In his testimony, Major said he had a full view of the robber, under good light, for a period of from five to seven minutes. Even if there was a question here of impermissible suggestiveness in the pretrial identification procedures, which there is not, there was a substantial independent basis for the in-court identification of Stephens by Major. That is enough. State v. Young, 534 S.W.2d 585, 589 (Mo.App.1976).
Stephens next asserts trial court error in refusing to allow three defense witnesses to testify that they had identified Stephens as the perpetrator of other robberies, but had subsequently recanted and identified Jan Don LaMont as the robber.
There is nothing in the record to indicate that LaMont committed any act linking him with the robbery for which Stephens was tried. This being so, the offered testimony was inadmissible. State v. Umfrees, 433 S.W.2d 284, 287-288 (Mo. banc 1968).
Stephens next claims instructional error contending the trial court failed to define *108“serious physical injury.” That term was not used in instruction No. 6, the state’s verdict directing instruction (MAI-CR2d 23.02), which reads as follows:
INSTRUCTION NO. 6
As to Count I, if you find and believe from the evidence beyond a reasonable doubt:
First, that on or about October 4, 1983, in the County of Jasper, State of Missouri, the defendant stole money in the possession of Quik Shop, and
Second, that the defendant in doing so threatened the immediate use of physical force on or against George Major for the purpose of forcing George Major to deliver up the property, and
Third, that in the course of stealing the property, the defendant was armed with a deadly weapon,
then you will find the defendant guilty under Count I of robbery in the first degree.
However, if you do not find and believe from the evidence beyond a reasonable doubt each and all of these propositions, you must find the defendant not guilty of that offense.
However, the trial court, on its own motion in instruction No. 9 (MAI-CR2d 33.01), defined “deadly weapon” as used in instruction No. 6, as meaning “any firearm, loaded or unloaded, or any weapon from which a shot, readily capable of producing death or serious physical injury may be discharged, or a switchblade knife, dagger, billy, blackjack or metal knuckles.” The trial court did not take the additional step of defining “serious physical injury.” That term is defined in MAI-CR2d 33.01 as meaning “physical injury that creates a substantial risk of death or that causes serious permanent disfigurement or protracted loss or impairment of the function of any bodily member or organ.” Notes on Use 3 to MAI-CR2d 23.02 (state’s verdict directing instruction No. 6) provide that if the term “serious physical injury” is used in “any of the instructions” then that term must be defined.
While this requirement seems utterly ridiculous in cases such as this, where the assailant is armed with a pistol, nevertheless, the requirement is part of Missouri law. The state concedes that the trial court erred in failing to define the term. The only remaining question for our review on the issue is whether the error is prejudicial. Rule 28.02(e).
—————
### [SHORT TASK 1]
In the court opinion, how long did Major testify that he had a full view of the robber?
### [SHORT TASK 2]
Reproduce word for word the passage of the court opinion starting with "While this requirement" and going on through "prejudicial. Rule 28.02(e).".
The data that comes next has no connection to the court opinion.

### [COLLECTED DATA]
—————
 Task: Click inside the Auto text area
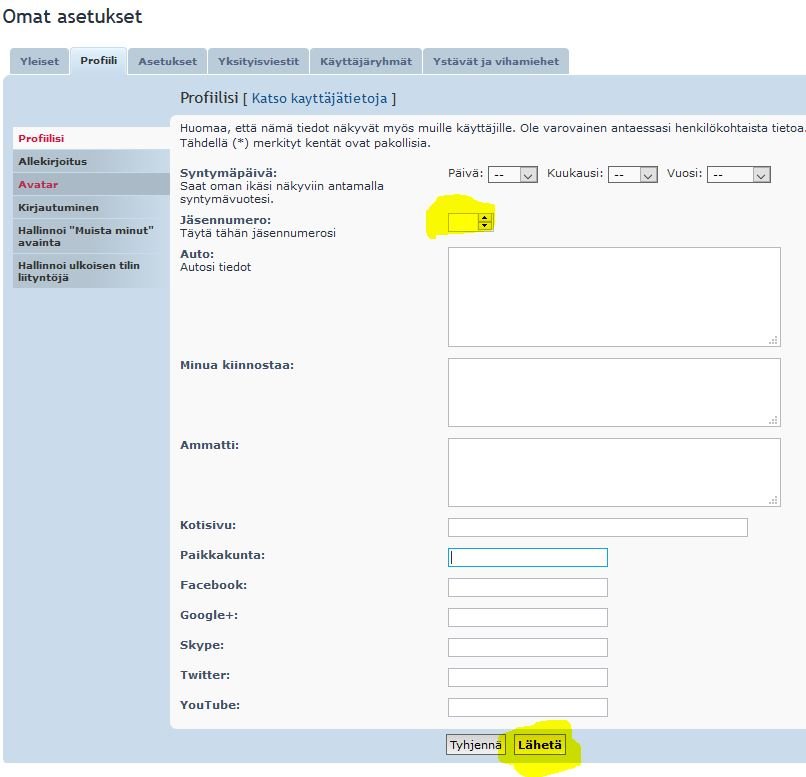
—————
### [CORRECT RESULT 1]
From five to seven minutes.

### [CORRECT RESULT 2]
While this requirement seems utterly ridiculous in cases such as this, where the assailant is armed with a pistol, nevertheless, the requirement is part of Missouri law. The state concedes that the trial court erred in failing to define the term. The only remaining question for our review on the issue is whether the error is prejudicial. Rule 28.02(e).